Kelley, Edgar Stillman
Kelley, Edgar Stillman
Kelley, Edgar Stillman, American composer and teacher; b. Sparta, Wise, April 14, 1857; d. N.Y., Nov. 12, 1944. He studied with F. Merriam (1870–74), then with Clarence Eddy and N. Ledochowsky in Chicago (1874–76). Subsequently he took courses at the Stuttgart Cons, with Seifritz (composition), Krüger and Speidel (piano), and Friedrich Finck (organ). Returning to the U.S., he served as an organist in San Francisco. He taught piano and theory at various schools and at the N.Y. Coll. of Music (1891–92).

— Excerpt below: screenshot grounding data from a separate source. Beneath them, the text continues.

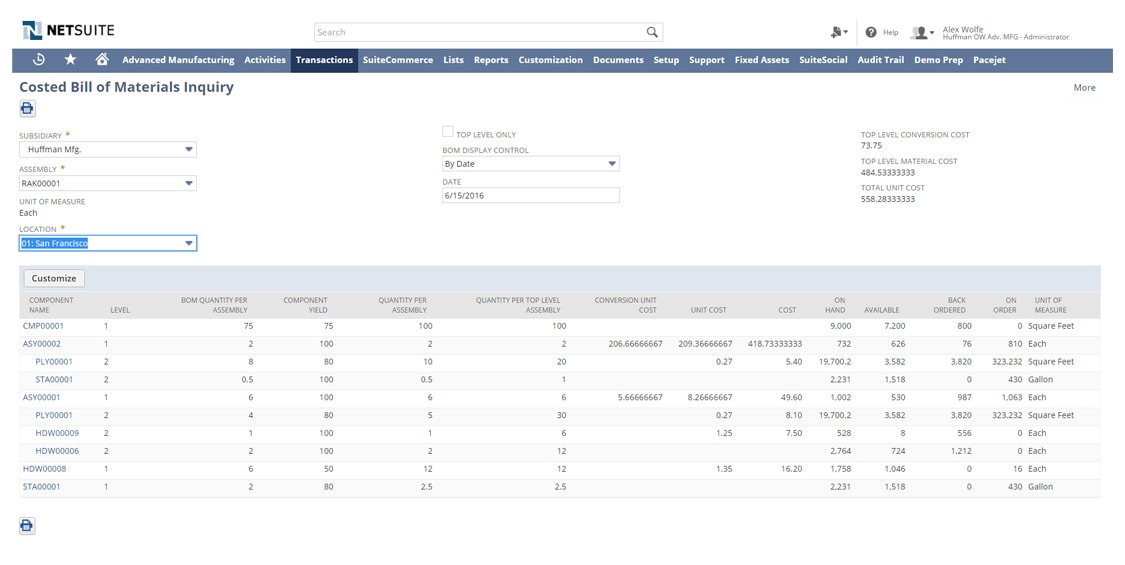Open the shortcuts star icon
This screenshot has height=565, width=1125.
(x=70, y=60)
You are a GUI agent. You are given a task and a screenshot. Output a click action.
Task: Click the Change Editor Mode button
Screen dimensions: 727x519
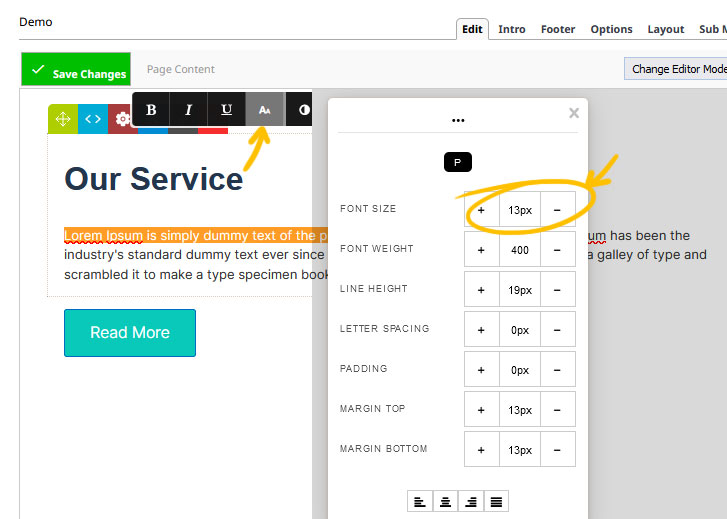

He was music critic for the San Francisco Examiner (1893–95), lecturer on music for the Univ. Extension of N.Y.U. (1896–97), and then acting prof, at Yale Univ. (1901–02). In 1902 he went to Berlin, where he taught piano and theory. From 1910 to 1934 he was dean of the composition dept. of the Cincinnati Cons. He publ. Chopin the Composer (N.Y., 1913) and Musical Instruments (Boston, 1925). With his wife, Jessie (née Gregg) Stillman Kelley (b. Chippewa Falls, Wise, 1865; d. Dallas, April 3, 1949), a pianist and teacher, he founded the Kelley Stillman Publishing Co., which brought out several of his scores. Although his stage and symphonic works were quite successful when first performed (some critics described him as a natural successor to MacDowell in American creative work), little of his music survived the test of time.
Works
dramatic:Music to Macbeth, incidental music for Chorus and Orch. (1882-84; San Francisco, Feb. 12, 1885; rev. as the orch. suite Gaelic March); Pompeiian Picnic, operetta (1887); Prometheus Bound, incidental music (1891); Puritania, operetta (Boston, June 9, 1892); Ben Hur, incidental music for Solo Voices, Chorus, and Orch. (1899; N.Y., Oct. 1, 1900); The Pilgrim’s Progress, musical miracle play (1917; Cincinnati May Festival, May 10, 1918). orch.:Confluentia for Strings (1882; arranged from No. 2 of the 3 Pieces for Piano); Aladdin: A Chinese Suite (1887-93; San Francisco, April 1894); 2 syms.: No. 1, Gulliver: His Voyage to Lilliput (1900; Cincinnati, April 9, 1937) and No. 2, New England (Norfolk, Conn., June 3, 1913, composer conducting); Alice in Wonderland, suite (Norfolk, Conn., June 5, 1919, composer conducting); The Pit and the Pendulum, suite, after Poe (1925). chamber:Theme and Variations for String Quartet (c. 1880); Piano Quintet (1898–1901). Piano: 3 Pieces(1891); Lyric Opera Sketches (1894). vocal:A Wedding Ode for Men’s Chorus and Orch. (1882); Phases of Love, 6 songs for Soprano and Piano (1888); 2 songs (1901); O Captain! My Captain! for Chorus and Orch. (n.d.); A California Idyll for Soprano and Orch. (N.Y., Nov. 14, 1918); America’s Creed for Chorus and Orch. (1919).
Bibliography
M. King, E.S. K.: American Composer, Teacher, and Author (diss., Fla. State Univ., 1970).